I’m not a contrarian, and for the past three years I’ve restrained to near zero EWT’s brokerage of Kenyan tourism. But despite the bad news yesterday, I see Kenyan tourist security improving.
Monday night one of the most deadly terrorist blasts (after the Westgate Mall incident) rocked the Eastleigh neighborhood of Nairobi. It was incorrectly reported by many agencies, however, that this area was “downtown Nairobi.”
Seven people were killed and another 25 injured (ten seriously) when terrorists threw hand grenades into two popular evening restaurants. This Eastleigh area of Nairobi is often known as “Little Mogadishu.”
A week ago Sunday gunmen entered a church in Likoni, Mombasa, and sprayed gunfire on the parishioners killing four.
And I wrote a month ago about the tourist attacks that failed in Zanzibar.
These are all closely related incidents, horrible if you are an East African, and completely predictable.
I’ve written extensively how the Obama/Hollande war on terrorism in Africa is founded on having made Kenya a military force to be reckoned with.

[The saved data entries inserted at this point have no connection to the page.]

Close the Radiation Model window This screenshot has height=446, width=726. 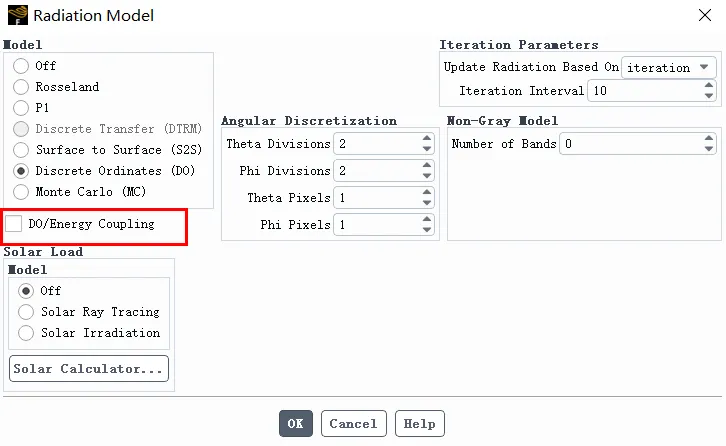point(702,15)
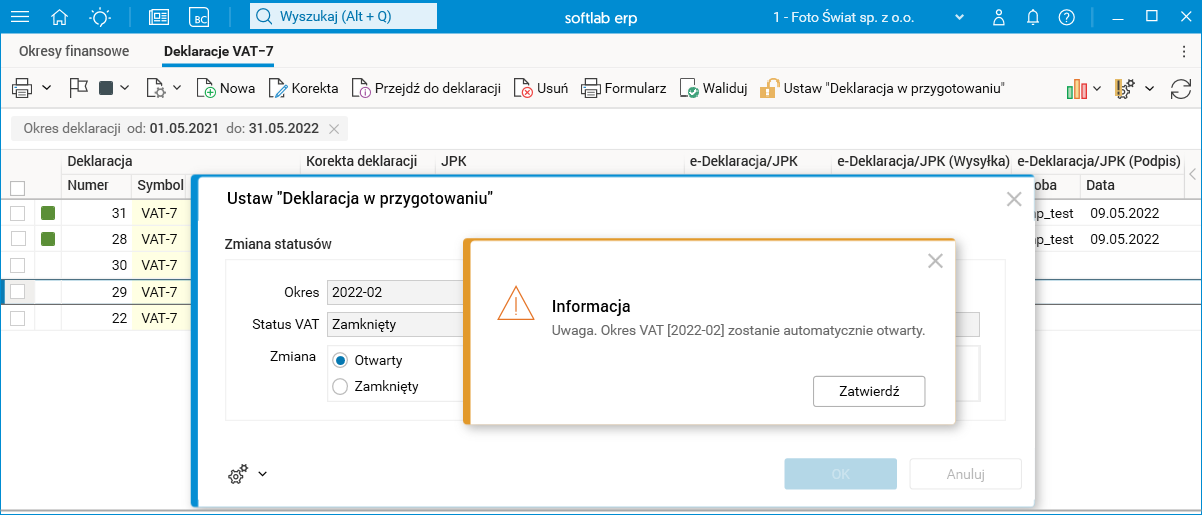Open the hamburger main menu
Image resolution: width=1202 pixels, height=515 pixels.
tap(20, 17)
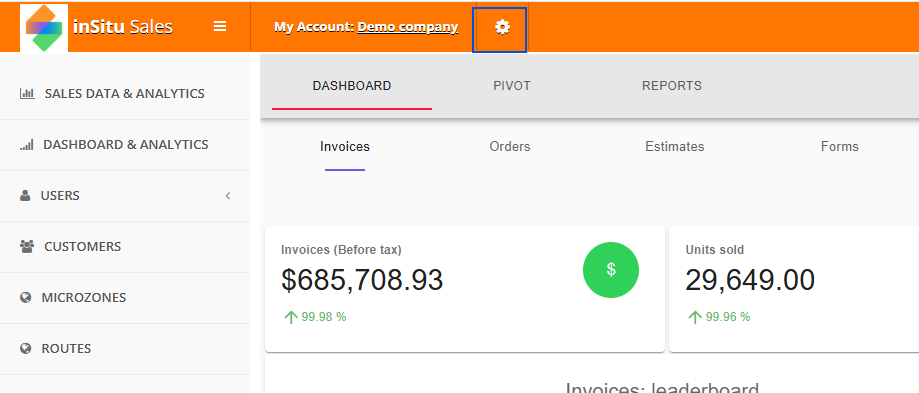The width and height of the screenshot is (919, 393).
Task: Open the Forms sub-tab
Action: pos(839,147)
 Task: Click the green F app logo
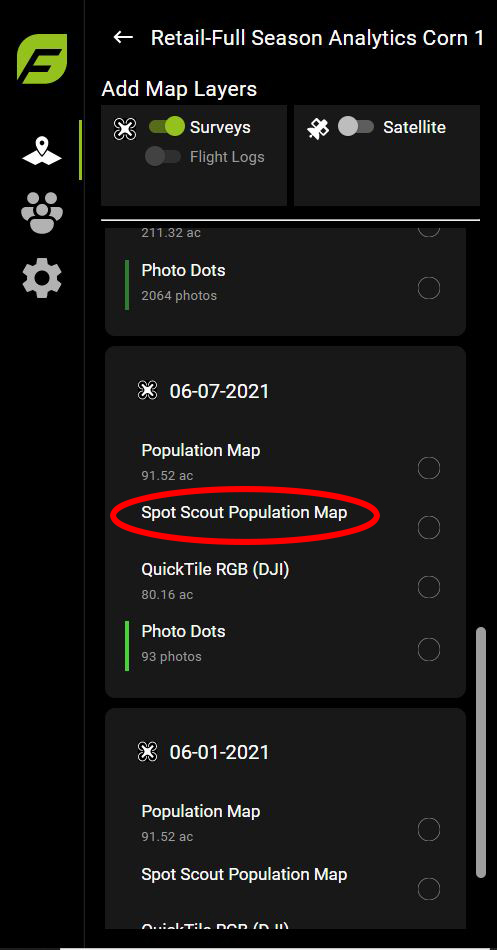[x=42, y=59]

This new military power has dislodged al-Shabaab and other al-Qaeda influences from Kenya’s neighbor, Somalia.
For the first time since Clinton’s foreign policy failures embodied in “Blackhawk Down” Somalia looks hopeful. America and France and all the western world is much, much safer.
Drones above the Somali, Kenya and Tanzanian coasts have wiped out more than two dozen terrorist leaders. U.S. special forces have chased those that remain into the interior of Africa where France is sealing their fate in the C.A.R. and Malawi.
But Kenya’s taking the hit for all of this.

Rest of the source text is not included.